■ Text shown:
The study, the largest-ever effort to document symptoms of people before they know they have MS, could enable physicians to diagnose the disease – and thus start treating it – earlier

Univ of British Columbia said:
Dr. Tremlett and former postdoctoral fellow José Wijnands found that fibromyalgia, a condition involving widespread musculoskeletal pain, was more than three times as common in people who were later diagnosed with MS, and irritable bowel syndrome was almost twice as common.

Two other conditions with markedly higher rates among people to be diagnosed with MS: migraine headaches and any mood or anxiety disorder, which includes depression, anxiety and bipolar disorder.

The higher rates of those illnesses also corresponds with higher use of medications for musculoskeletal disorders, nervous system disorders, and disorders of the genito-urinary tract, along with antidepressants and antibiotics.

■ Provided material:
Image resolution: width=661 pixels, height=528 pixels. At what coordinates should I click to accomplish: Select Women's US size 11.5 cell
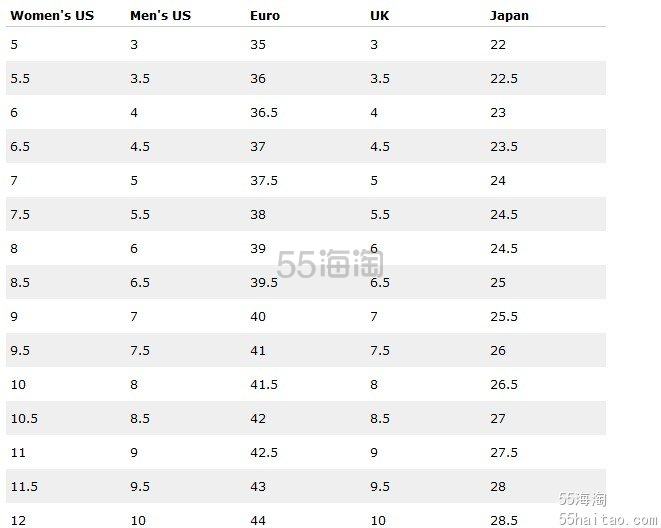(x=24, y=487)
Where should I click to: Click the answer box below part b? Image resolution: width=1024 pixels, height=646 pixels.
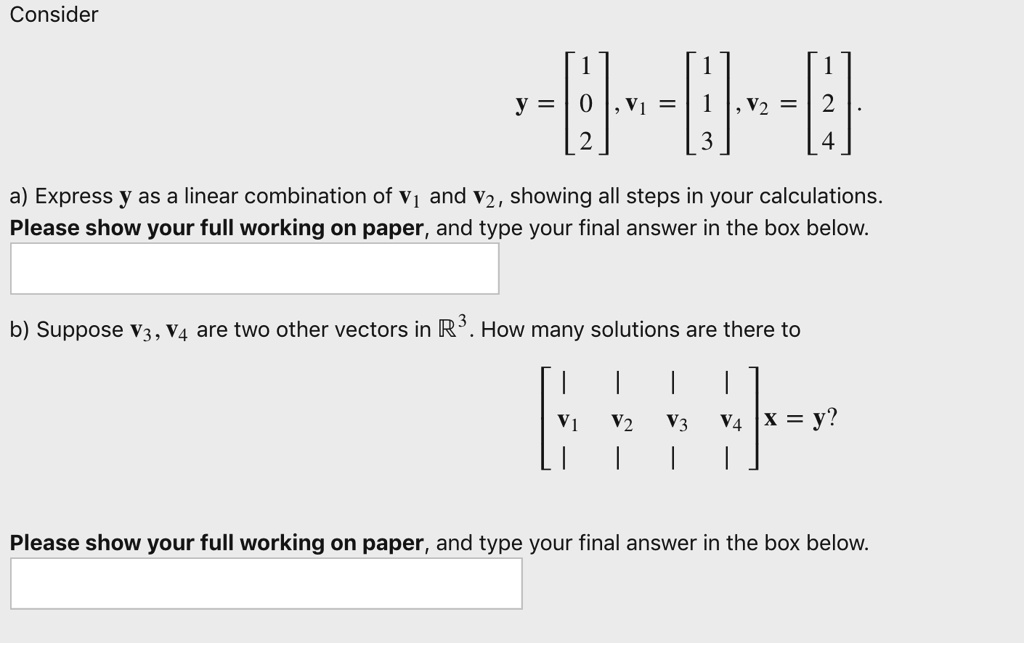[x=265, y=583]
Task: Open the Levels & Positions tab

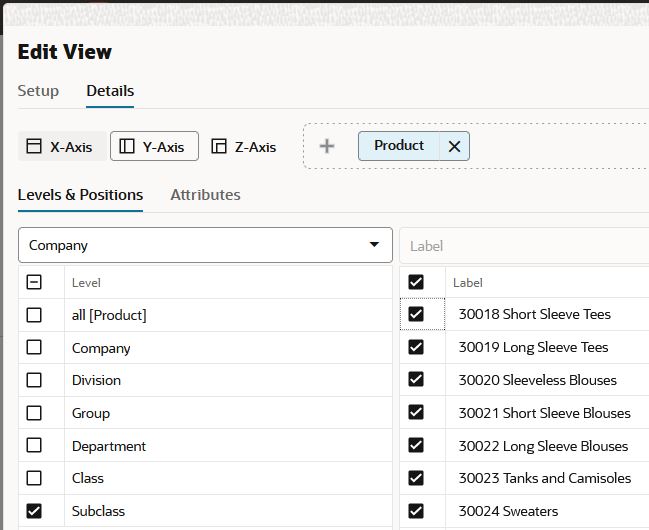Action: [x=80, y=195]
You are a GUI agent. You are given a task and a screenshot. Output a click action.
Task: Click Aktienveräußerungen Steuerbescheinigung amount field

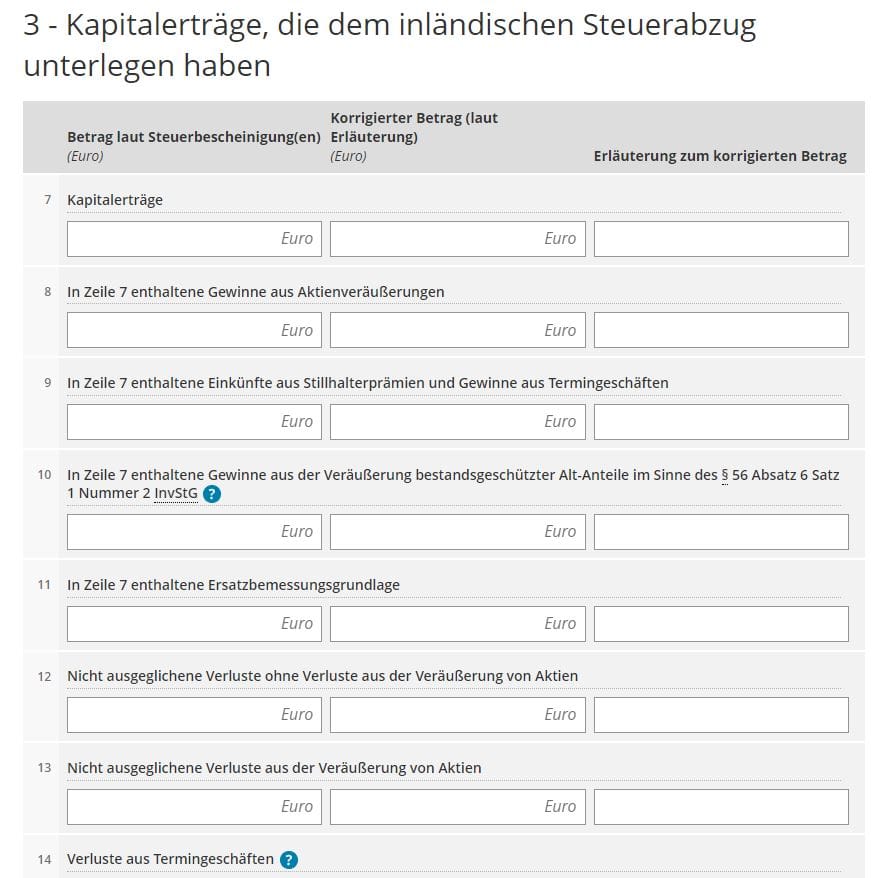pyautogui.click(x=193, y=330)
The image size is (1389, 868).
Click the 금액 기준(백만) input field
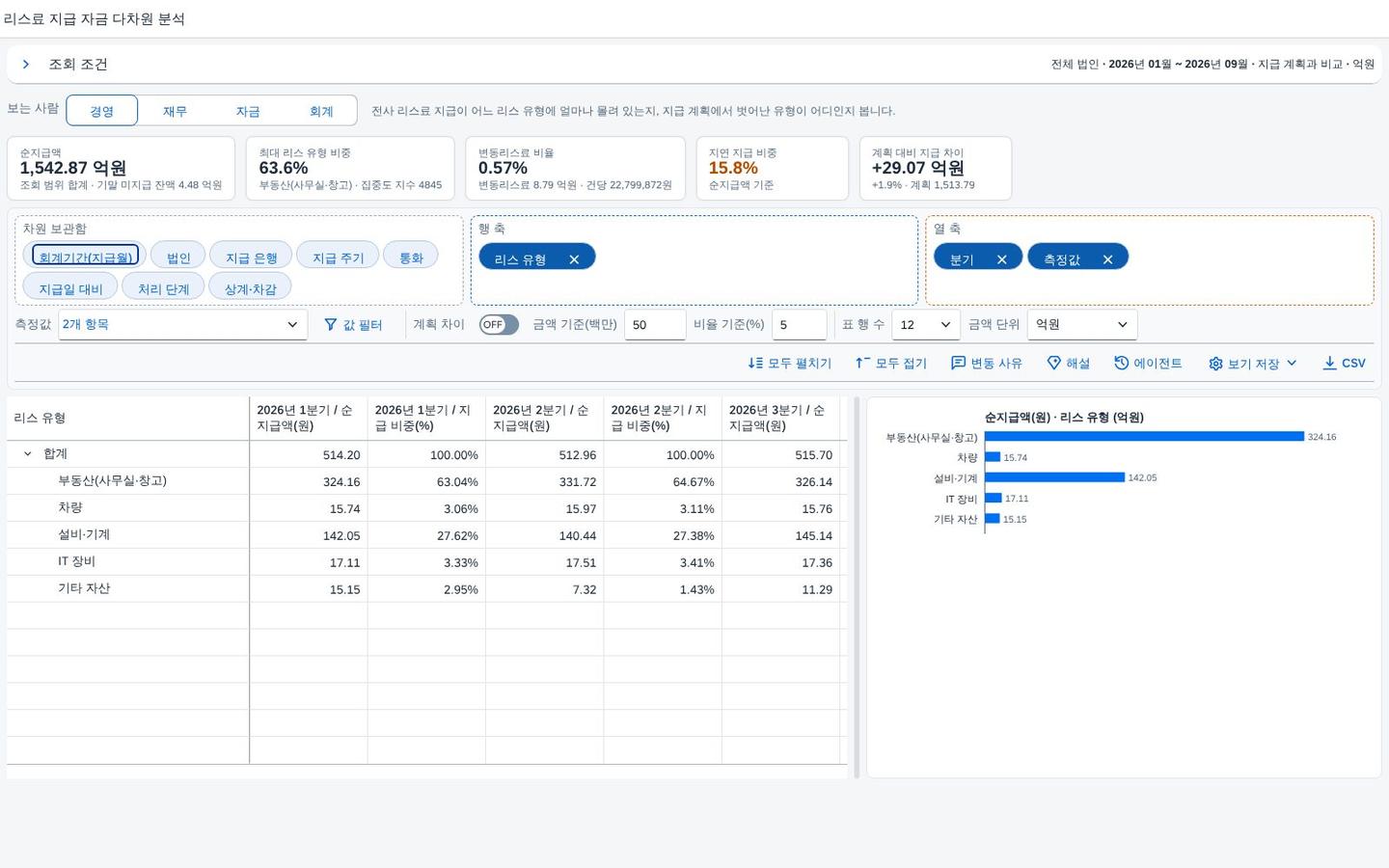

■ Problem to solve: Reproduce everything in the MS study text above from "Two other conditions" down to "antidepressants and antibiotics.", without changing any of it.

■ Reply to the exercise:
Two other conditions with markedly higher rates among people to be diagnosed with MS: migraine headaches and any mood or anxiety disorder, which includes depression, anxiety and bipolar disorder.

The higher rates of those illnesses also corresponds with higher use of medications for musculoskeletal disorders, nervous system disorders, and disorders of the genito-urinary tract, along with antidepressants and antibiotics.